Safety evaluation of steroidal saponin DT-13 isolated from the tuber of Liriope muscari (Decne.) Baily

► Steroidal saponin DT-13 shows no genotoxicity in Ames test and mouse micronucleus test. ► DT-13 shows low oral acute toxicity with the minimum lethal dose (MLD) more than 5000mg/kg in mice. ► DT-13 shows low oral subchronic toxicity at the doses of 10, 60 and 360mg/kg in rats. ► DT-13 shows lighter sensitivity to female mice. Steroidal saponin DT-13 (25 (R, S)-ruscogenin-1-O-[β-d-glucopyranosyl - (1→2)] [β-d-xylopyranosyl-(1→3)]-β-d-fucopyranoside) is the main active component of the tube of Liriope muscari (Decne.) Baily and has been studied as a candidate drug for cancer metastasis. The objective of this study was to evaluate the safety of DT-13 systematically by genotoxicity and acute oral toxicity and subchronic 90-day oral gavage toxicity. Results of Ames test confirmed that DT-13 did not induce mutations in histidine auxotrophs Salmonella typhimurium (TA 97, TA 98, TA 100 and TA 102) both in the presence and absence of metabolic activation system at the doses of 0.05–500μg/plate. Meanwhile, DT-13 did not induce clastogenicity at doses of 1250, 2500 and 5000mg/kg in mouse micronucleus test. And the single oral dose of DT-13 at 5000mg/kg did not produce mortality or significant changes in the general behavior and gross appearance of the internal organs of mice.

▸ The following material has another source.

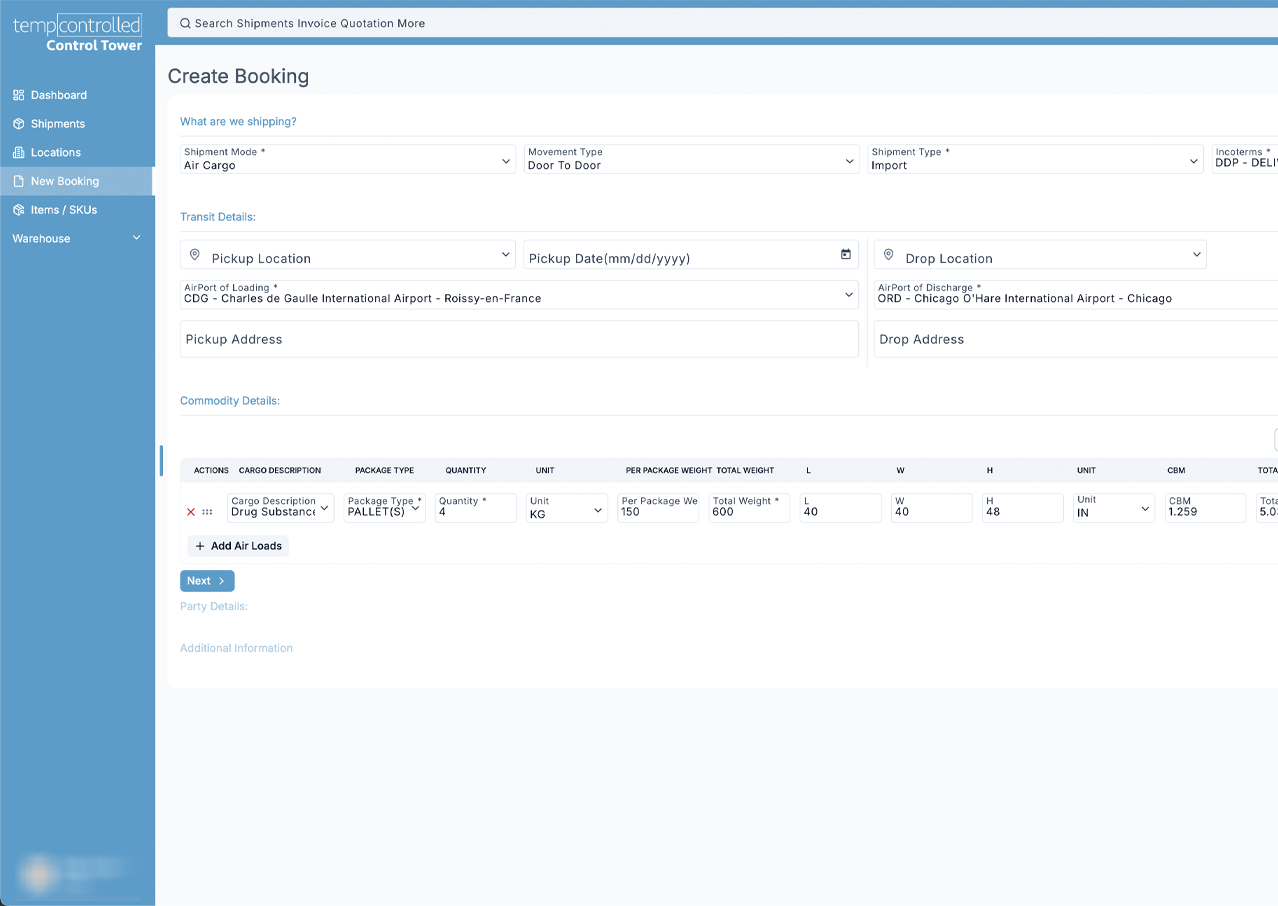
Task: Click the Items / SKUs icon
Action: tap(18, 210)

In subchronic toxicity study, DT-13 was administrated to Sprague–Dawley rats via oral gavage at doses of 10, 60 and 360mg/kg for 90days. Necropsy, hematological and biochemical analysis, and histopathological examination did not reveal any remarkable and treatment related changes. In conclusion, DT-13 is of low toxicity at the tested doses.